Day late and a dollar (YEN) short as the October data is out for the “KU” area of Tokyo and it tells a different story which will probably be reflected in the next monthly report:
“The consumer price index for Ku-area of Tokyo in October 2021 (preliminary) was 99.9 (2020=100), up 0.1% over the year before seasonal adjustment, and down 0.4% from the previous month on a seasonally adjusted basis.”
1) US 20Y > US 30Y.
2) US 10Y might rise for few days, before the plunge.
3) Gold is a thud. It’s either in accumulation, for an insane rise, or
cont of the anti-bubble, crossing backbone #2, — Dec 6 2010 high/ Jan 24 2011 low, 1431/1308, — on the way to backbone #1, — Nov 30 2009 high/ Feb 1 2010 low, 1226/ 1045. — slightly above 2008 high.
4) If so, buying bonds is a good thing.
Per Powell today, its simple, ignore price stability in order to create more minimum wage jobs (wink wink…Plus forcing the SP500 to 5,000 level should benefit the bottom 80%, right???):
“We don’t think it is a good time to raise interest rates because we want to see the labor market heal further,” Powell said. “The level of inflation we have right now is not at all consistent with price stability.”

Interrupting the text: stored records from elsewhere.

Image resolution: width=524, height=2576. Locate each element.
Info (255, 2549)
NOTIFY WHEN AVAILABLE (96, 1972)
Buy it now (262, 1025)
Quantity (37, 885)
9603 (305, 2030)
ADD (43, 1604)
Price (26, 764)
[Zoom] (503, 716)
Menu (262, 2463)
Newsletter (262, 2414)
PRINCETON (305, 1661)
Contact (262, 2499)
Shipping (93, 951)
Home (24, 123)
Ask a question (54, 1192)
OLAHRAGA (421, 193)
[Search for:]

He’s not just “not doing anything about inflation,” he’s CAUSING IT, and has promised to keep doing it. This guy is a dangerous financial terrorist looking to destroy the country.
Wow, go figure…. 10 yr currently at 1.44%.
This is not the type of QE Richard Werner talks about. When and if the CB’s encourage private banks to start lending to productive parts of the economy this will keep dragging on. They will just have to keep mopping up the bad assets indefinitely.